Debe ser durísimo mirarse al espejo cada mañana y saber que, aun gastando una fortuna obscena en marketing, aun rodeándote de gurúes motivacionales importados, como Dante Gebel, aun manoseando palancas de poder como el aparato mafioso de la AFA, hay una verdad que no podés torcer: nunca vas a ser Presidente.
No es una cuestión de plata. De eso ya hubo de sobra. No es una cuestión de exposición. Te sobró pantalla. Tampoco es falta de ambición: te sobra, y te desborda. El problema sos vos. Tu historia. Tu trayectoria. Tu prontuario político.
Sergio Massa es el demagogo profesional, elpanqueque serial, eltraidor de todas las camisetas. El dirigente que pasó por cada espacio, juró lealtad a cada líder y rompió cada promesa sin el menor rubor. El político que siempre cae parado porque nunca estuvo verdaderamente en ningún lado. El oportunista elevado a la décima potencia.
Fuiste kirchnerista, anti-kirchnerista, renovador, dialoguista, opositor, oficialista y, cuando hizo falta, todo eso a la vez. No por convicción, sino por cálculo. No por ideas, sino por ambición. Y el país paga el costo de esa falta total de principios.
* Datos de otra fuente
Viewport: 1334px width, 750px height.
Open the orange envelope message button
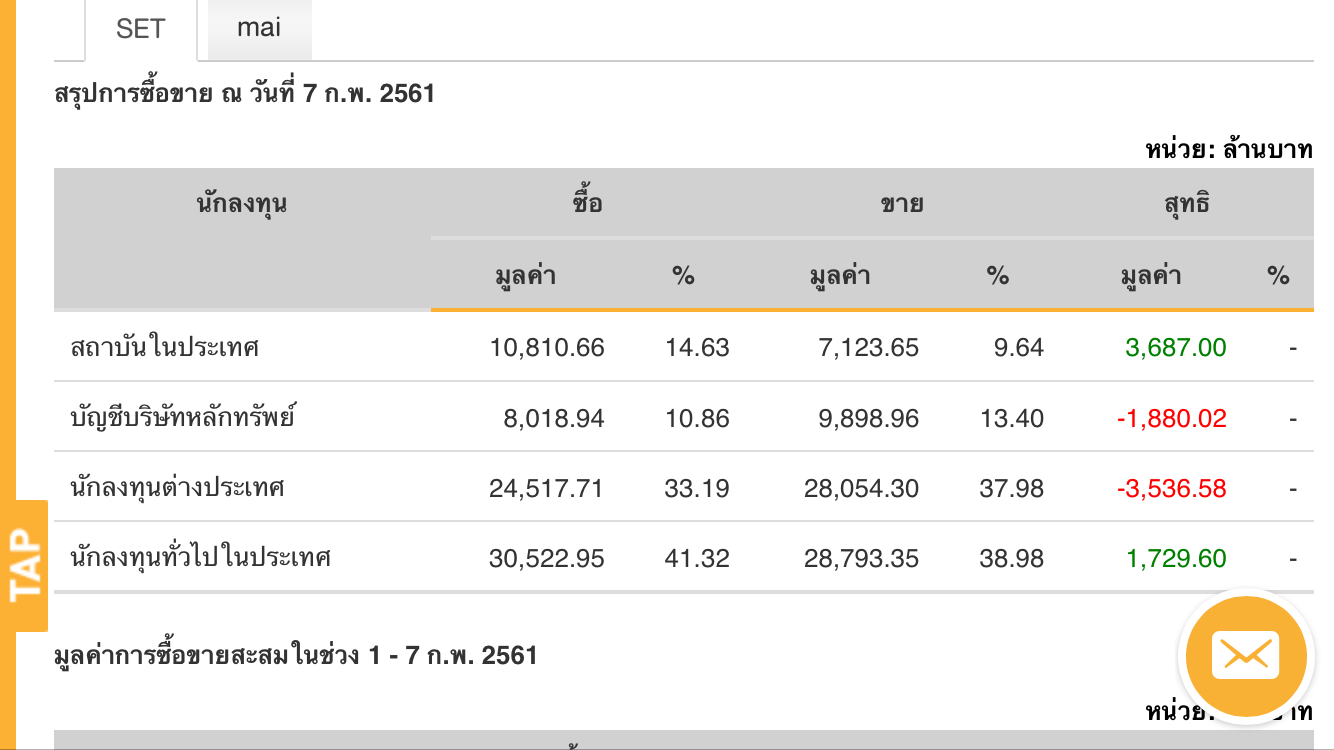(x=1245, y=656)
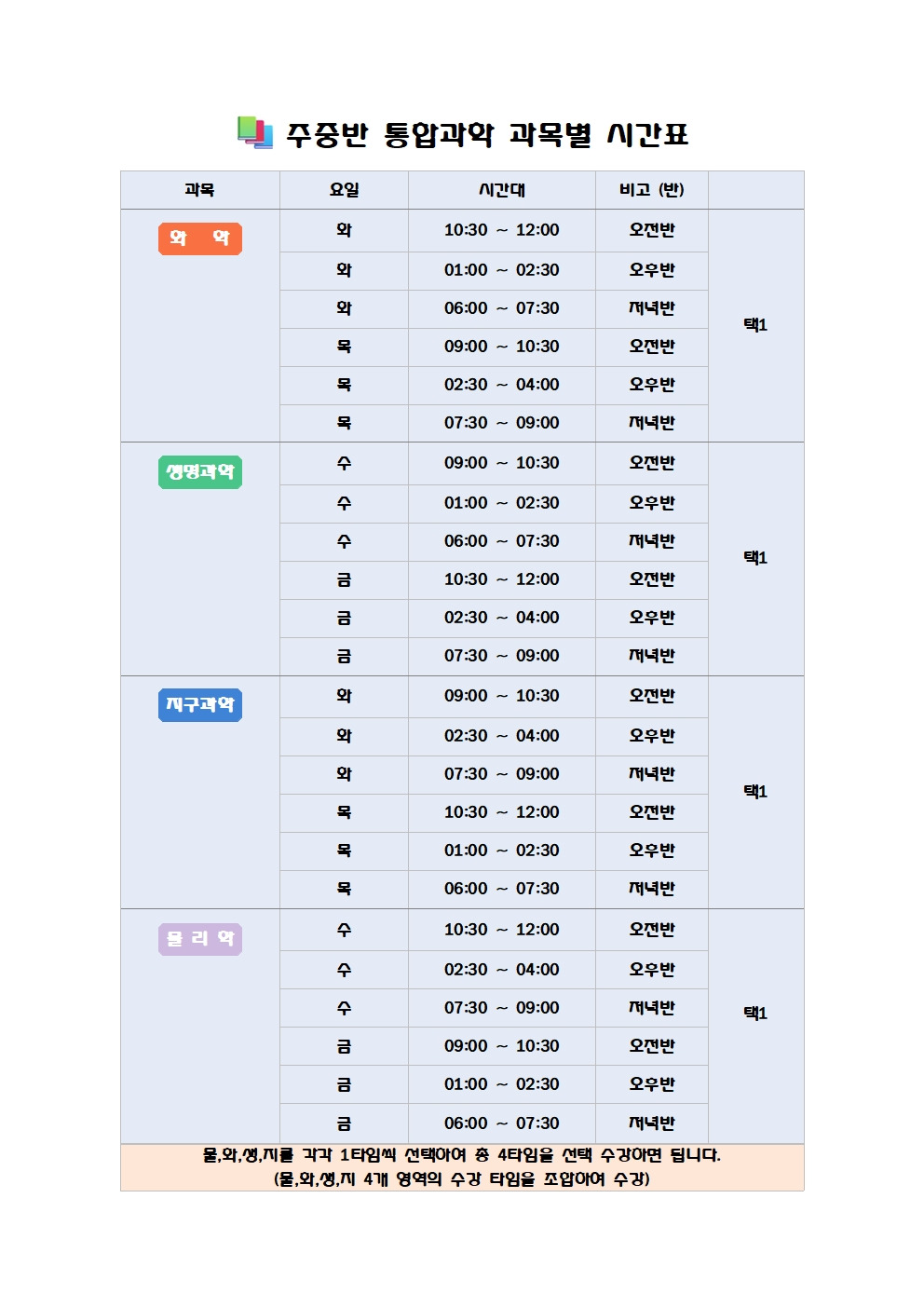Screen dimensions: 924x1307
Task: Click 지구과학 section's 택1 cell
Action: click(x=755, y=792)
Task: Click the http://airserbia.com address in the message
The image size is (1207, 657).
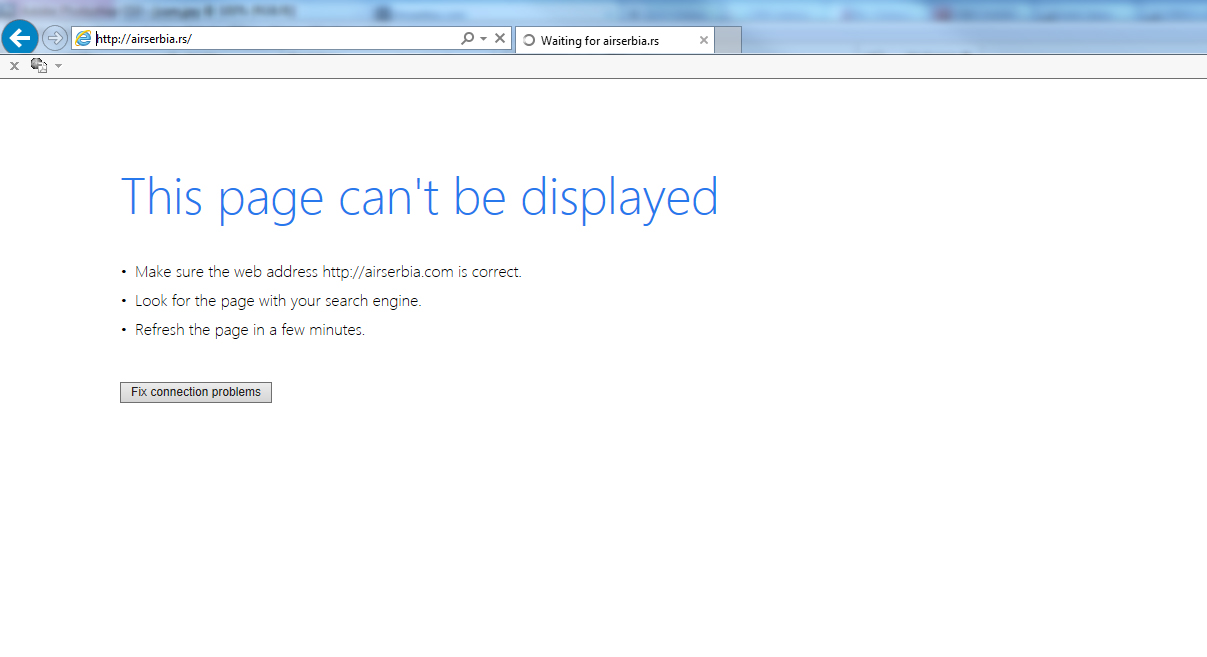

Como ministro de Economía fuiste el símbolo perfecto del fracaso: inflación por la estratósfera, pobreza estructural, destrucción del salario, emisión sin respaldo, impuestos asfixiantes y una moneda convertida en papel mojado. Todo envuelto en discursos grandilocuentes, gestos ampulosos y relatos que ya no engañan a nadie.
Gestionaste con el manual del cinismo: culpar a otros, prometer lo imposible, anunciar lo inexistente, hipotecar el futuro de los argentinos gastando una fortuna en medidas electoralistas y patear la bomba para adelante. El resultado está a la vista. Un país más pobre, más desigual y más harto.
Y ahí está el punto que te condena: los argentinos de bien te detestamos. No por campaña negativa, no por operaciones mediáticas, sino por experiencia propia. Porque te vimos. Porque te escuchamos. Porque sufrimos las consecuencias de tus decisiones. Porque te conocemos.
Podés gastar millones, podés rodearte de aduladores, podés manejar estructuras opacas y vender épica donde hay desastre. Pero hay algo que no se compra ni se manipula: la credibilidad. Y vos la quemaste hace años.
Por eso, Sergio Massa, asumilo de una vez. Con todo el aparato, con todo el ruido, con toda la soberbia y con toda la mentira, nunca vas a ser Presidente. No porque te falte poder, sino porque te sobra pasado. Y en la Argentina que despierta, eso ya no alcanza.